Tasks
a. Return the part of the NVMe patch starting with "trace_pci_nvme_err_invalid_del_cq_notempty(qid);" and going on through "addr, int val)", copied word for word.
b. According to the NVMe patch, how many insertions does it make to hw/nvme/ctrl.c?
c. Extend the NVMe interrupt patch by continuing it from the point where it stops.
# Extract provided start
On 6/10/21 8:14 PM, Klaus Jensen wrote:
On Jun 10 13:46, Jakub Jermář wrote:
An IRQ vector used by a completion queue cannot be deasserted without
first checking if the same vector does not need to stay asserted for
some other completion queue.
Signed-off-by: Jakub Jermar <jakub.jer...@kernkonzept.com>
---
hw/nvme/ctrl.c | 21 +++++++++++++++++++--
1 file changed, 19 insertions(+), 2 deletions(-)
diff --git a/hw/nvme/ctrl.c b/hw/nvme/ctrl.c
index 0bcaf7192f..c0980929eb 100644
--- a/hw/nvme/ctrl.c
+++ b/hw/nvme/ctrl.c
@@ -473,6 +473,21 @@ static void nvme_irq_deassert(NvmeCtrl *n,
NvmeCQueue *cq)
}
}
+/*
+ * Check if the vector used by the cq can be deasserted, i.e. it
needn't be
+ * asserted for some other cq.
+ */
+static bool nvme_irq_can_deassert(NvmeCtrl *n, NvmeCQueue *cq)
+{
+ for (unsigned qid = 0; qid < n->params.max_ioqpairs + 1; qid++) {
+ NvmeCQueue *q = n->cq[qid];
+
+ if (q && q->vector == cq->vector && q->head != q->tail)
+ return false; /* some queue needs this to stay asserted */
+ }
+ return true;
+}
+
static void nvme_req_clear(NvmeRequest *req)
{
req->ns = NULL;
@@ -4089,7 +4104,9 @@ static uint16_t nvme_del_cq(NvmeCtrl *n,
NvmeRequest *req)
trace_pci_nvme_err_invalid_del_cq_notempty(qid);
return NVME_INVALID_QUEUE_DEL;
}
- nvme_irq_deassert(n, cq);
+ if (nvme_irq_can_deassert(n, cq)) {
+ nvme_irq_deassert(n, cq);
+ }
trace_pci_nvme_del_cq(qid);
nvme_free_cq(cq, n);
return NVME_SUCCESS;
@@ -5757,7 +5774,7 @@ static void nvme_process_db(NvmeCtrl *n, hwaddr
addr, int val)
# Extract provided end
# Collected material start
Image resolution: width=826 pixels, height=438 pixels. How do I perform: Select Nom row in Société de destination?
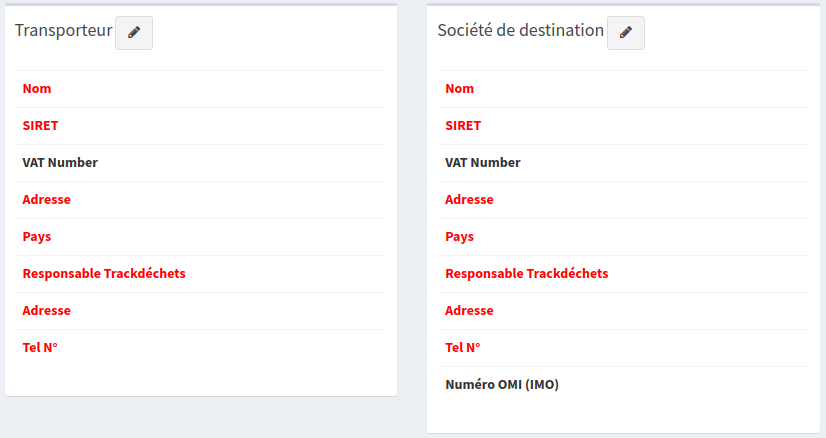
# Collected material end
Answer list
a.
trace_pci_nvme_err_invalid_del_cq_notempty(qid);
return NVME_INVALID_QUEUE_DEL;
}
- nvme_irq_deassert(n, cq);
+ if (nvme_irq_can_deassert(n, cq)) {
+ nvme_irq_deassert(n, cq);
+ }
trace_pci_nvme_del_cq(qid);
nvme_free_cq(cq, n);
return NVME_SUCCESS;
@@ -5757,7 +5774,7 @@ static void nvme_process_db(NvmeCtrl *n, hwaddr
addr, int val)

b. 19 insertions.

c.
timer_mod(cq->timer, qemu_clock_get_ns(QEMU_CLOCK_VIRTUAL)
+ 500);
}
- if (cq->tail == cq->head) {
+ if (nvme_irq_can_deassert(n, cq)) {
nvme_irq_deassert(n, cq);
}
} else {
--
2.31.1
This is actually an artifact of commit ca247d35098d3 ("hw/block/nvme:
fix pin-based interrupt behavior") that I did a year ago. Prior to that
fix, the completion queue id was used to index the internal IS register
(irq_status), which, while wrong spec-wise, had the effect of...
actually working.
Anyway, I agree that the logic is flawed right now, since we should only
deassert when all outstanding cqe's have been acknowledged by the host.
nvme_irq_can_deassert should be guarded with a check on msix_enabled(),
but in any case I am not happy about looping over all completion queues
on each cq doorbell write. I think this can be ref counted? I.e.
decrement when cq->tail == cq->head on the cq doorbell write and
increment only when going from empty to non-empty in nvme_post_cqes().
I reworked this to use reference counting in v2.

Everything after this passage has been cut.